ARG BASE_CONTAINER=continuumio/miniconda3:24.1.2-0
FROM $BASE_CONTAINER

ARG SPARK_VERSION
ARG SPARKR_VERSION=3.1.2
ARG NB_USER="jovyan"
ARG NB_UID="1000"
ARG NB_GID="100"

USER root

ENV HADOOP_HOME=/usr/hdp/current/hadoop \
    ANACONDA_HOME=/opt/conda

ENV SHELL=/bin/bash \
    NB_USER=$NB_USER \
    NB_UID=$NB_UID \
    NB_GID=$NB_GID \
    LC_ALL=en_US.UTF-8 \
    LANG=en_US.UTF-8 \
    LANGUAGE=en_US.UTF-8 \
    JAVA_HOME=/usr/lib/jvm/java \
    SPARK_HOME=/usr/hdp/current/spark2-client \
    PYSPARK_PYTHON=$ANACONDA_HOME/bin/python \
    HADOOP_CONF_DIR=$HADOOP_HOME/etc/hadoop

ENV HOME=/home/$NB_USER \
    PATH=$JAVA_HOME/bin:$ANACONDA_HOME/bin:$HADOOP_HOME/bin:$SPARK_HOME/bin:$PATH

ENV SPARK_VER=$SPARK_VERSION
ENV HADOOP_VER=3.3.1

# INSTALL / DOWNLOAD ALL NEEDED PACKAGES
RUN dpkg --purge --force-depends ca-certificates-java \
    && apt-get update && apt-get -yq dist-upgrade \
    && apt-get install -yq --no-install-recommends \
    wget \
    bzip2 \
    tar \
    curl \
    less \
    nano \
    ca-certificates \
    libkrb5-dev \
    sudo \
    locales \
    gcc \
    fonts-liberation \
    unzip \
    libsm6 \
    libxext-dev \
    libxrender1 \
    openssh-server \
    openssh-client \
    openjdk-11-jdk-headless \
    ca-certificates-java \
    && apt-get clean \
    && rm -rf /var/lib/apt/lists/*

RUN ln -s $(readlink -f /usr/bin/javac | sed "s:/bin/javac::") ${JAVA_HOME}

RUN echo "en_US.UTF-8 UTF-8" > /etc/locale.gen && \
    locale-gen

ADD fix-permissions /usr/local/bin/fix-permissions
# Create jovyan user with UID=1000 and in the 'users' group
# and make sure these dirs are writable by the `users` group.

§ **Dataset records**

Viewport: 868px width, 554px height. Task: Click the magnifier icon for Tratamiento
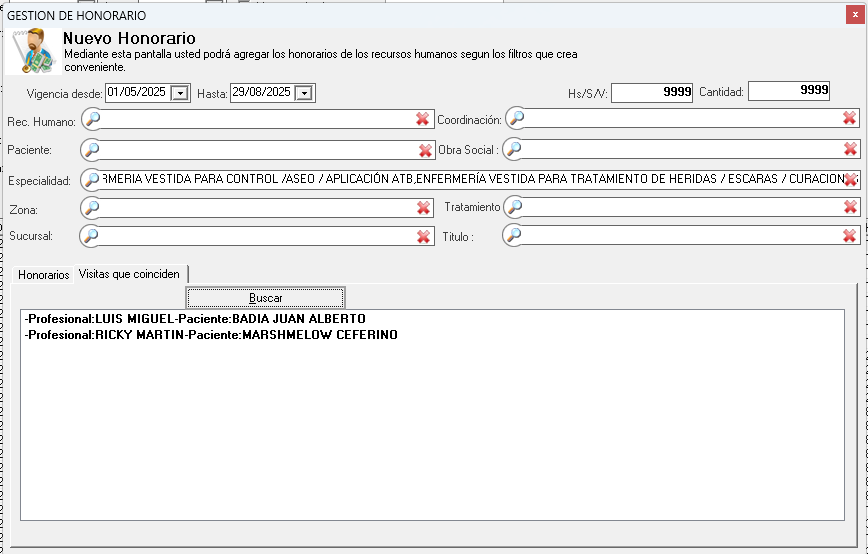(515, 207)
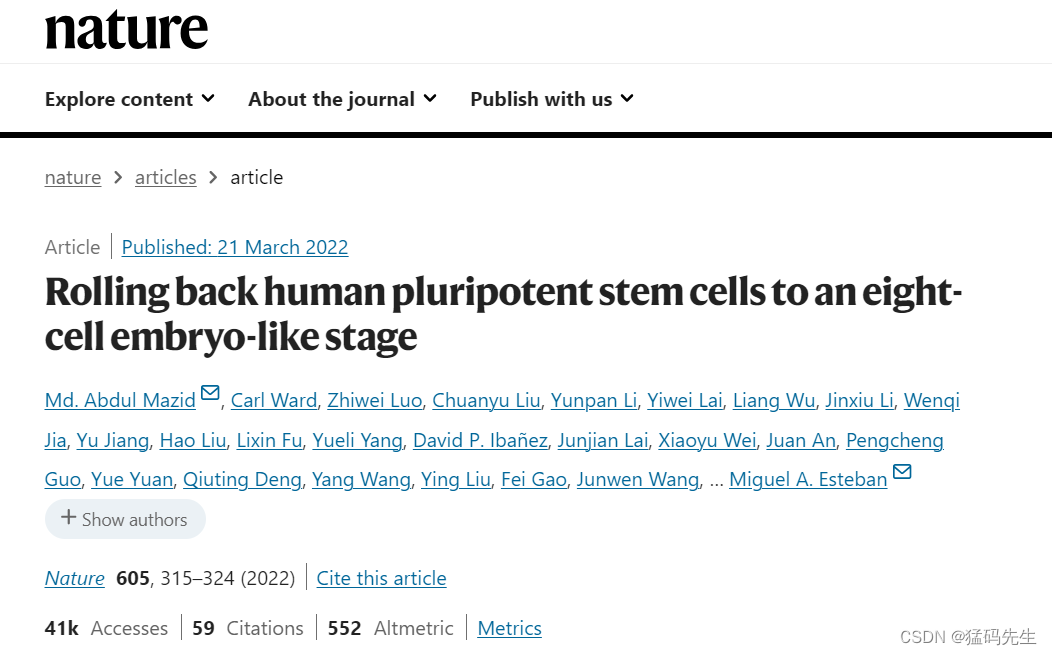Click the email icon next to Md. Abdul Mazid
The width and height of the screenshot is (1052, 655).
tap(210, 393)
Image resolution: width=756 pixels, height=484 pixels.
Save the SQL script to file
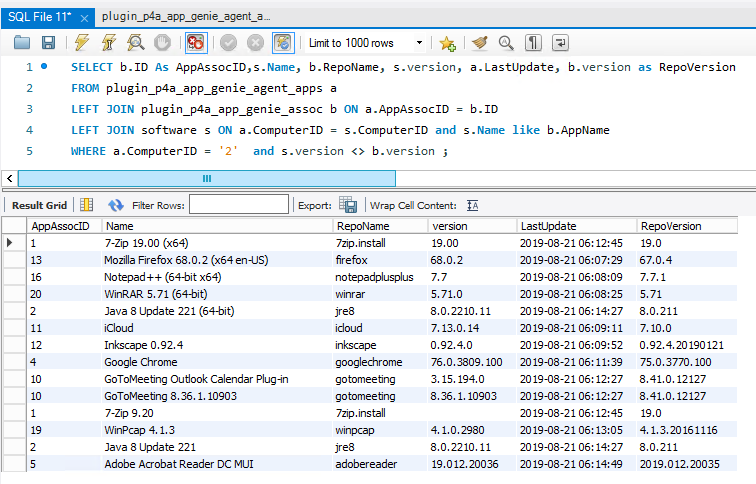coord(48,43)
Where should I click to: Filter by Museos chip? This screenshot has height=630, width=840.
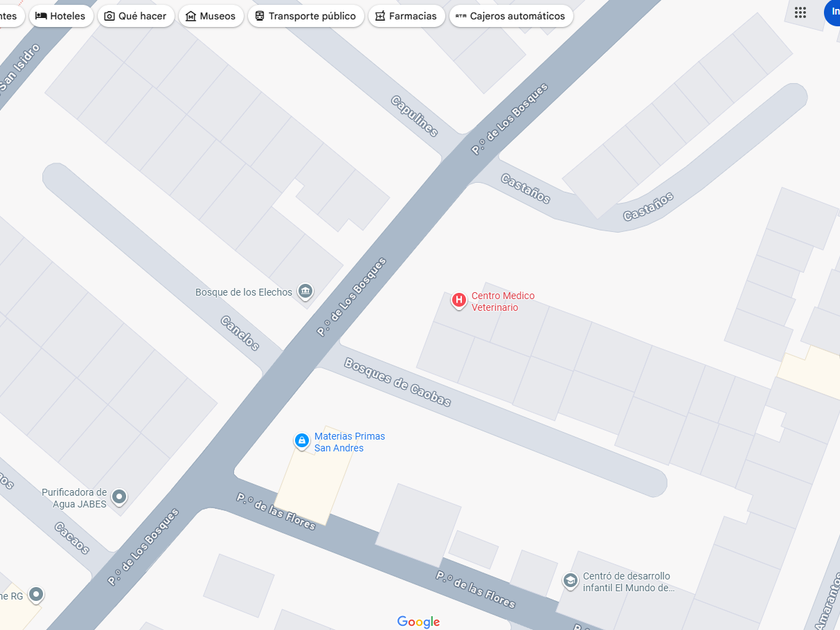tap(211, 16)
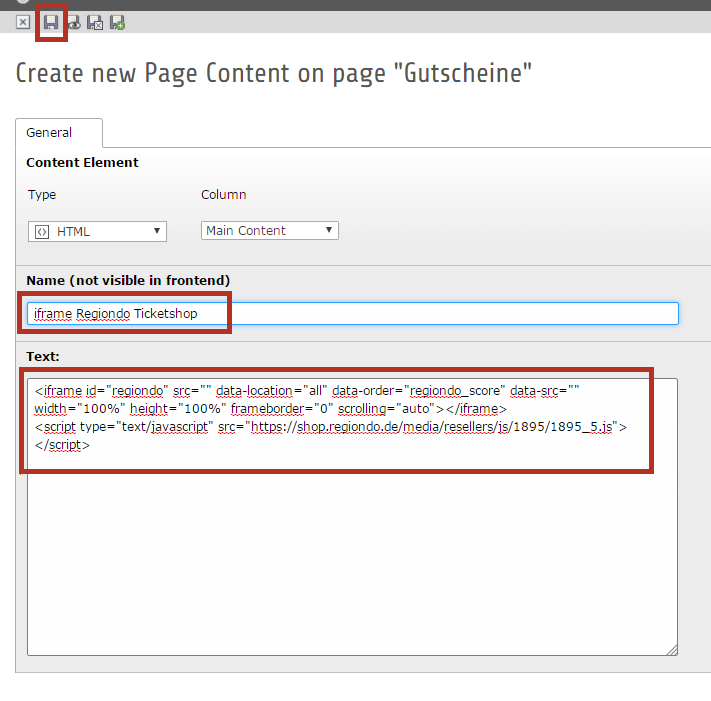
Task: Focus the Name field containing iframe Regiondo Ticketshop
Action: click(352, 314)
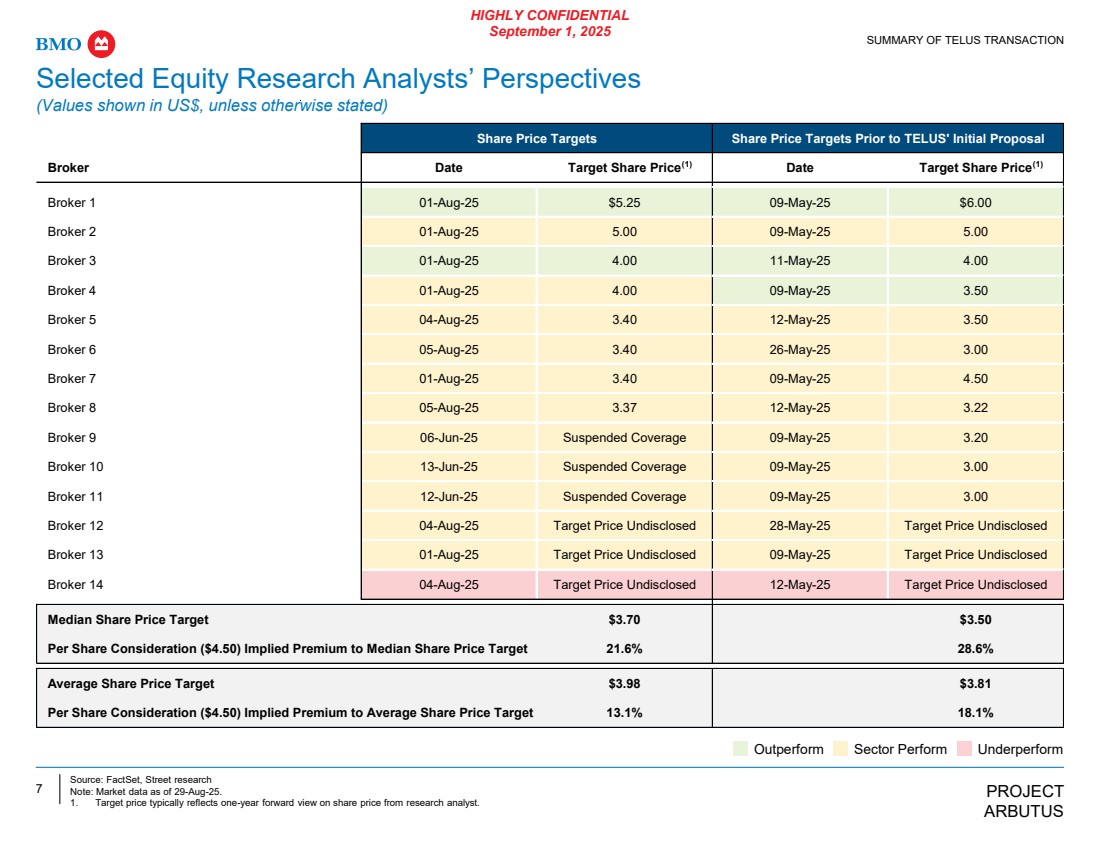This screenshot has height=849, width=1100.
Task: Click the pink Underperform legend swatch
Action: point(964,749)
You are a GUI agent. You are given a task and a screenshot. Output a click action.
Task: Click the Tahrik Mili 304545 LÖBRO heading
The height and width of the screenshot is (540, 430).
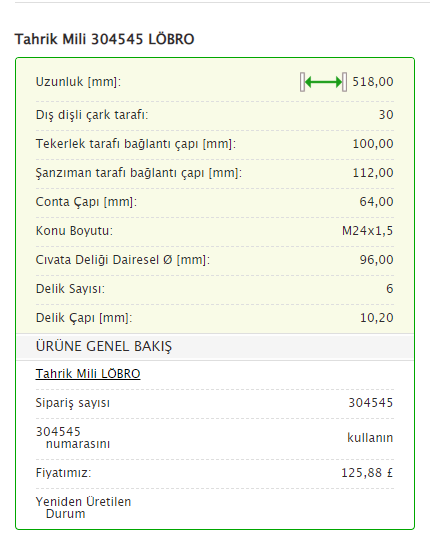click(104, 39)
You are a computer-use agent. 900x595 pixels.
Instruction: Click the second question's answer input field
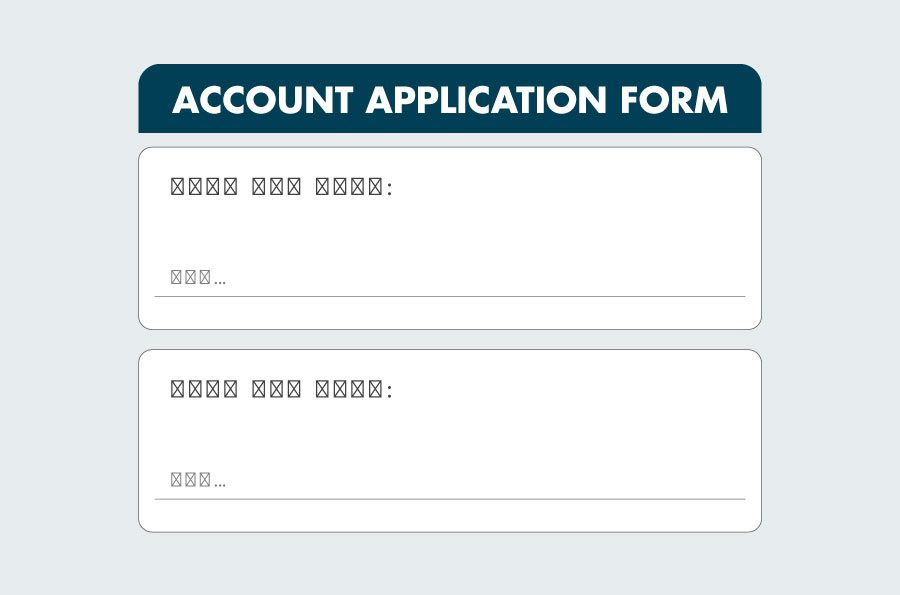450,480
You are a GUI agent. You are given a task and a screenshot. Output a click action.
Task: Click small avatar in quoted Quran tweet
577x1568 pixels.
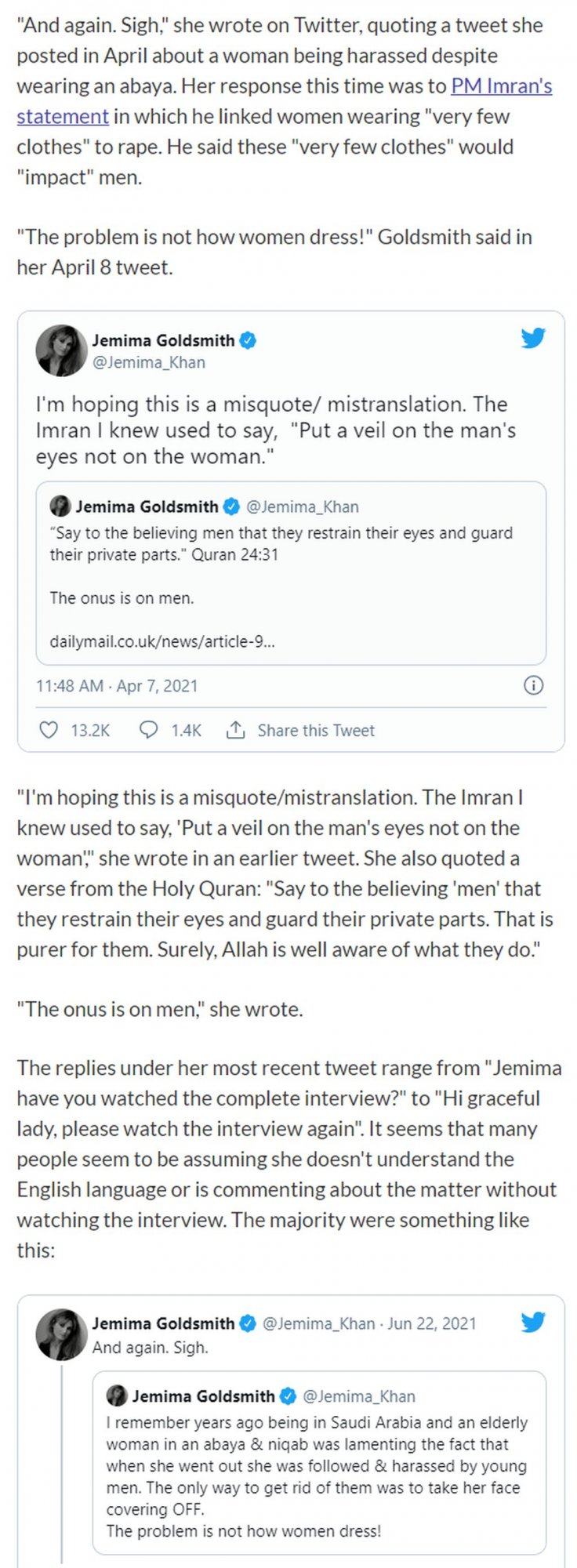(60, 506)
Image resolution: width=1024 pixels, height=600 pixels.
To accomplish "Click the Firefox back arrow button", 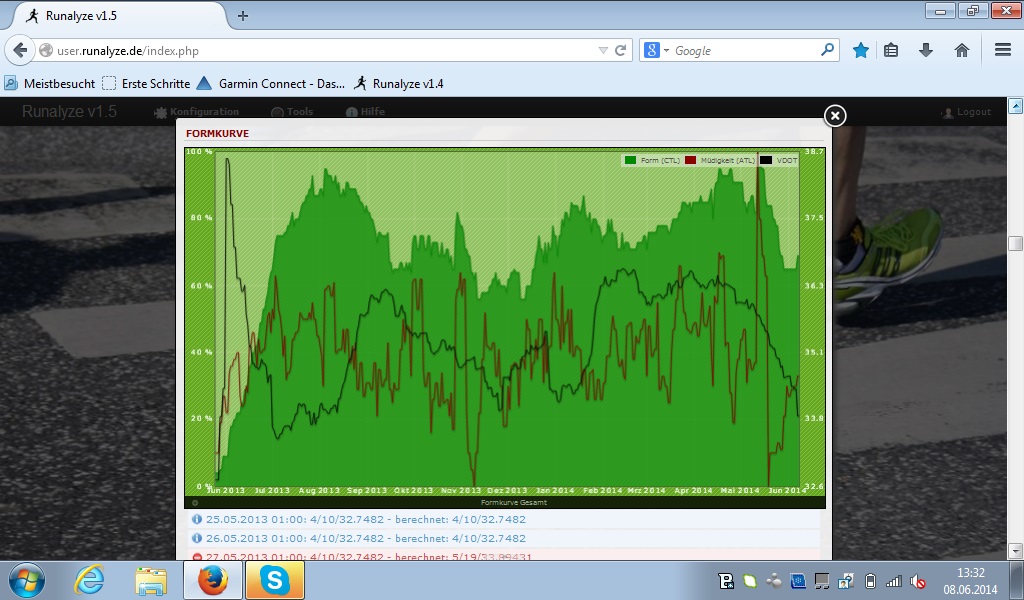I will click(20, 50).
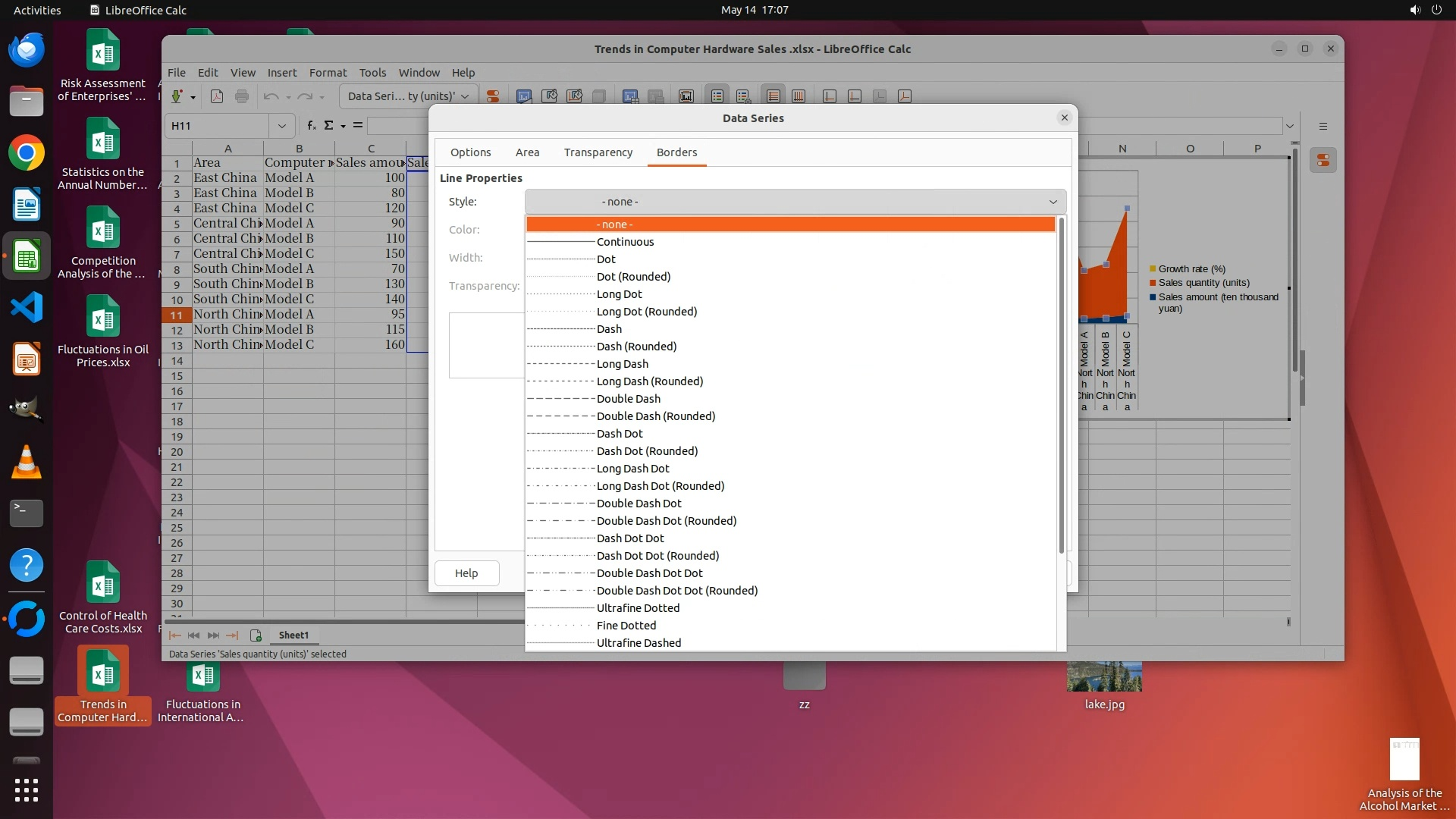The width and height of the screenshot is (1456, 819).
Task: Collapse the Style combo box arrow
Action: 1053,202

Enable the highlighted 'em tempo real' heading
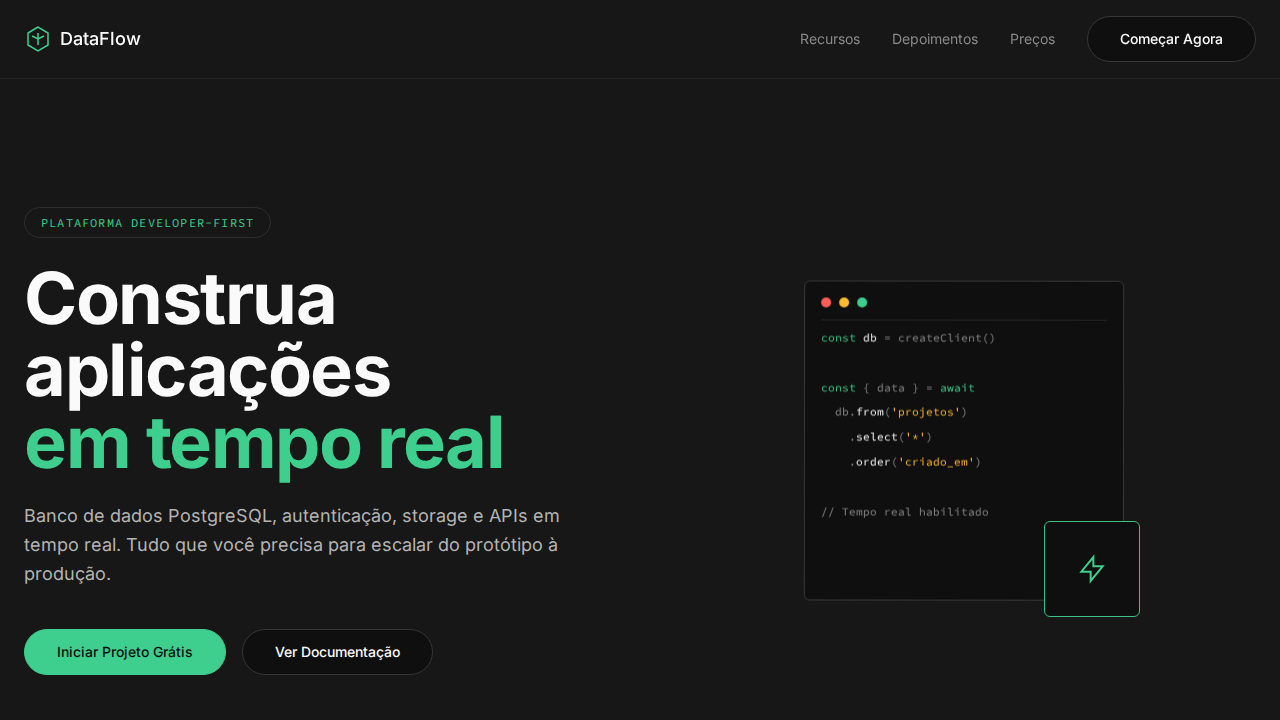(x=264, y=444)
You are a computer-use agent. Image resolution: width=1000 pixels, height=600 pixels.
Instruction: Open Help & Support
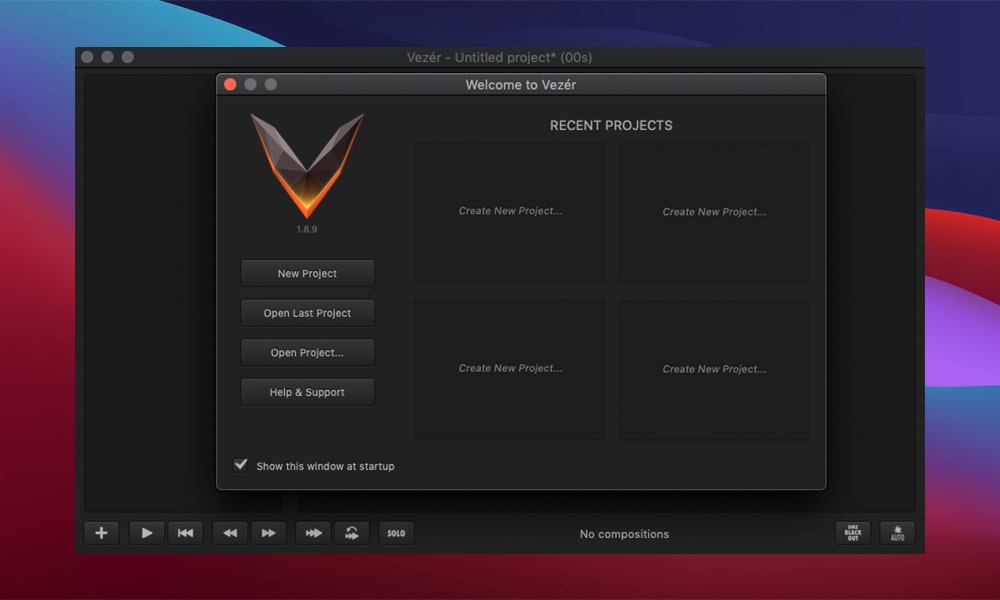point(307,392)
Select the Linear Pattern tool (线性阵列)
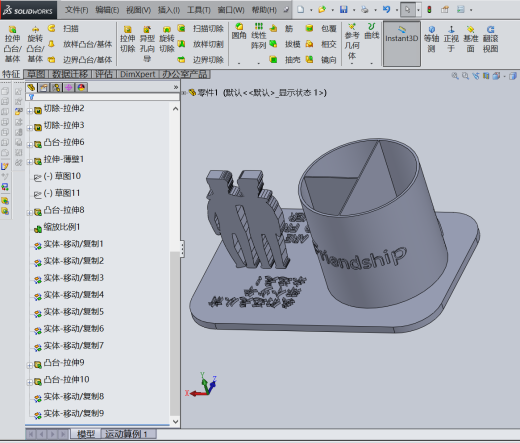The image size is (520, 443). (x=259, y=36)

§ **Instructions**
A. In the Dockerfile, why does HADOOP_CONF_DIR end up pointing to /usr/hdp/current/hadoop/etc/hadoop? Answer in one to three sentences.
B. Which Java package does the Dockerfile install with apt-get?
C. Continue the Dockerfile from its last line.

§ **The answers**
A. HADOOP_CONF_DIR is set to $HADOOP_HOME/etc/hadoop. An earlier ENV instruction already set HADOOP_HOME to /usr/hdp/current/hadoop, so the variable expands to /usr/hdp/current/hadoop/etc/hadoop.

B. openjdk-11-jdk-headless

C.
RUN groupadd wheel -g 11 && \
    echo "auth required pam_wheel.so use_uid" >> /etc/pam.d/su && \
    useradd -m -s /bin/bash -N -u $NB_UID $NB_USER && \
    mkdir -p /usr/hdp/current && \
    mkdir -p /usr/local/share/jupyter && \
    chown $NB_USER:$NB_GID $ANACONDA_HOME && \
    chmod g+w /etc/passwd && \
    chmod +x /usr/local/bin/fix-permissions && \
    fix-permissions $HOME && \
    fix-permissions $ANACONDA_HOME && \
    fix-permissions /usr/hdp/current && \
    fix-permissions /usr/local/share/jupyter

# Create service user 'jovyan'. Pin uid/gid to 1000.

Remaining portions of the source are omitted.